The Tawdriest Political Dirty Trick Rich Lowry
https://www.nationalreview.com/2024/05/the-tawdriest-political-dirty-trick/
If anything has been established in the courtroom the past couple of weeks, it’s that Alvin Bragg doesn’t have much of a legal case. But he doesn’t need one.
The legalities matter here only insomuch as they provide a veneer over an audacious political trick that has kept a major-party presidential candidate off the campaign trail for several days a week, and may — within days — give his enemies a political cudgel to use against him until November.
What’s the Latin for “specious legal case in service of frankly political ends”?
It’s true that if Trump gets off on a hung jury, it will play as a major victory and vindication for the Republican candidate, yet he still won’t be able to get back the time or resources he’s wasted fighting this case.
Even the most hard-bitten, cynical political operative would have been hard-pressed to imagine a way to keep an opponent off the campaign trail entirely. Rummaging through an opponent’s garbage, stealing his debate-prep materials, distorting his record in lavishly funded negative ads — all that looks amateurish compared with abusing the criminal-justice system for political ends the way Alvin Bragg has.
This case is John Grisham meets Roger Stone.
The cliché is that a candidate’s time is a campaign’s most precious resource, and Trump’s has been largely sucked away in a Manhattan courthouse over the last month and a half.
It’s true that Trump has made the best use he can of the bully pulpit that the trial affords him with his statements to the press outside the courtroom. But often they are about the trial itself, and the optics — with Trump penned in by metal dividers — aren’t ideal.
Everything in politics is timing, and the Bragg trial achieves its value by being a 2024 event.
In 2023, it would have been too early — surely, this kind of trial would have helped Trump in the Republican primary even more than the indictments, and a conviction would have been old news by now.
And 2025 would be too late; the election will be over by then, and Trump will be either back in the White House or a (presumably) politically defanged private citizen, making prosecuting him not as practical or alluring.
For Trump, too, 2024 puts everything at a premium. It’d be one thing if he weren’t running for president and Bragg was keeping him off the golf course and away from business ventures. That would still be bad given the absurdity of this case, but Trump could always golf later.
That a conviction will be vulnerable to getting overturned on appeal doesn’t help Trump any.
As long as Democrats have their “convicted felon” label on Trump for the duration of 2024, it doesn’t matter that there may eventually be a superseding “reversed on appeal” label in 2025 or 2026, when this election will have been long decided.
We don’t know what political effect Trump’s being dubbed a “convicted felon” will have. I’d guess little or none. The trial hasn’t exactly captured the public imagination thus far.
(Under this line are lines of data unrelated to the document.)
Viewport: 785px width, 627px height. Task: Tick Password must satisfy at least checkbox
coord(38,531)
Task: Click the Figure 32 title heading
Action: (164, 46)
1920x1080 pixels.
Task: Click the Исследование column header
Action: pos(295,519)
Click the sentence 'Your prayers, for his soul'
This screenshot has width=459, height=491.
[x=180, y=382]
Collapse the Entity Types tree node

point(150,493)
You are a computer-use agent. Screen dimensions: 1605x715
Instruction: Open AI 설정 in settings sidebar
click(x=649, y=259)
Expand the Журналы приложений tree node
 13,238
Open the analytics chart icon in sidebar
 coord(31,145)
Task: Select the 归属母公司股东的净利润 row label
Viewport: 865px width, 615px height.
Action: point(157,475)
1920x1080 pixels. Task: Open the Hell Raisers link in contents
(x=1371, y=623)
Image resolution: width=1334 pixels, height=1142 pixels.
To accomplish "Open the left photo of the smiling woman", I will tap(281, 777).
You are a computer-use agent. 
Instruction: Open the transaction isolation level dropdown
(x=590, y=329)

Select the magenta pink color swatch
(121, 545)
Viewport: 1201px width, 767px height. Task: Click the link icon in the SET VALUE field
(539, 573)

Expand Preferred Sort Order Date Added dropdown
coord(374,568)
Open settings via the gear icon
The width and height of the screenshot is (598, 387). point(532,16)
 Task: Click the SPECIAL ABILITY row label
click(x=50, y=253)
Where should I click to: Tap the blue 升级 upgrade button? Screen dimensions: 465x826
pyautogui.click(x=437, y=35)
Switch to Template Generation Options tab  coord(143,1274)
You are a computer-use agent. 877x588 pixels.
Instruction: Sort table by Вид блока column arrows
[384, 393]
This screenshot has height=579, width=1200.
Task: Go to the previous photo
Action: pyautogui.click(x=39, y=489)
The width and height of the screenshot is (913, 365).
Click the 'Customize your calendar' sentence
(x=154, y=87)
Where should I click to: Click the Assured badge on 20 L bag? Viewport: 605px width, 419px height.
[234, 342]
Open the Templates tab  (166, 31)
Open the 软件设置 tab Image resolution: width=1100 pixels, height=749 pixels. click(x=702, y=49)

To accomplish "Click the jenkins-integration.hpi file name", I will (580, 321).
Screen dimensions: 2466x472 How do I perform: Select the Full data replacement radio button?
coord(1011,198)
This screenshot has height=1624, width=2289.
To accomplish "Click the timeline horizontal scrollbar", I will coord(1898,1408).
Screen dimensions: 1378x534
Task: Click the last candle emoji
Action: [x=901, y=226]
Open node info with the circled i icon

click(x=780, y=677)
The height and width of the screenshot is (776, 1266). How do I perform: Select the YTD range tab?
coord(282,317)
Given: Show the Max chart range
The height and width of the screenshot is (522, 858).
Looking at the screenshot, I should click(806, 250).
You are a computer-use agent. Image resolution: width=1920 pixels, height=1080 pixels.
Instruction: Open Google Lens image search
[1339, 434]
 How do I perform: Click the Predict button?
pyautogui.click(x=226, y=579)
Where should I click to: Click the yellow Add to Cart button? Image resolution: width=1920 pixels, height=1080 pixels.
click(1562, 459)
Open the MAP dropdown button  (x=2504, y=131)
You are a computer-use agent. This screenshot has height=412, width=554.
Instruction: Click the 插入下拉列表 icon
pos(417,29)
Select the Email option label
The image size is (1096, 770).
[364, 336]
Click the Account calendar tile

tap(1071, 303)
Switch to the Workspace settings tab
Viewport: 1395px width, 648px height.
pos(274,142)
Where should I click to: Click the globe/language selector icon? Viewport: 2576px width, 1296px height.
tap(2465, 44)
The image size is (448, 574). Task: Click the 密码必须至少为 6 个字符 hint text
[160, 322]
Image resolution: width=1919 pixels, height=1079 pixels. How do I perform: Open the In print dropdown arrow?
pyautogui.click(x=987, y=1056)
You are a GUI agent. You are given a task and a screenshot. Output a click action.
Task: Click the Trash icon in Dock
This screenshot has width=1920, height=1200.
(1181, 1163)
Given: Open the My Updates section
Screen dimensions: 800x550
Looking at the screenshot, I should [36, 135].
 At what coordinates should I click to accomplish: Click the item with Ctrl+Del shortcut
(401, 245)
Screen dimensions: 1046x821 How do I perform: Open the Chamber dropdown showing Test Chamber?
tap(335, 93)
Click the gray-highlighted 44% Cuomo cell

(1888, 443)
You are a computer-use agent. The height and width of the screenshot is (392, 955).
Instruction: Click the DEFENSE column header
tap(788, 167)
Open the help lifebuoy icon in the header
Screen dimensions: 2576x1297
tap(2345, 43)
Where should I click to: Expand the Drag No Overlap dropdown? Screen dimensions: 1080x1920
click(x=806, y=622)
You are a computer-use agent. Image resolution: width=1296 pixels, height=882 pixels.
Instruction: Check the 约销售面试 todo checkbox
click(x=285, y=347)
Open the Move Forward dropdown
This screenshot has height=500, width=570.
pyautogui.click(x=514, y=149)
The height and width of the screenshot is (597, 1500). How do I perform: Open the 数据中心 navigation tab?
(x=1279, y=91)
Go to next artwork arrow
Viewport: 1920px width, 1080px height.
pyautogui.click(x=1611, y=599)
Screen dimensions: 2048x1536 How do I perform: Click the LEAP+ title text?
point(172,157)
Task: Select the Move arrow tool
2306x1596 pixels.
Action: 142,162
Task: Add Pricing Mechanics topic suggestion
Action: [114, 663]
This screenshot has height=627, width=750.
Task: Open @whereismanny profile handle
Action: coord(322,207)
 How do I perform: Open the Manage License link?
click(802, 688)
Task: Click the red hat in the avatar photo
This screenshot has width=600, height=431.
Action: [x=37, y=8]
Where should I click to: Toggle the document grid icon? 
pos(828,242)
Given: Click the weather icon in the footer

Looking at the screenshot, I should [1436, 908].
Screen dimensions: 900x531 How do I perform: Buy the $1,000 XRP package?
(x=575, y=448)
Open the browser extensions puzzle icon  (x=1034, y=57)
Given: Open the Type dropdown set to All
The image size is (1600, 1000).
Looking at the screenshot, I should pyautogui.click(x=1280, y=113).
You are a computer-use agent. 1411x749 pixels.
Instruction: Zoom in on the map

It’s not the trial of the century; in fact, it’s barely been the trial of this year or month.
All things considered, though, if you’re the Trump team, you’d rather not find out what the consequences of a guilty verdict are. Certainly, Trump’s adversaries will make ample use of his new status as convicted felon, and journalists will ask every Republican they can find how they can possibly justify supporting a convicted Trump.
And so Alvin Bragg will have served his purpose and can go back to the serious business of not prosecuting street crime.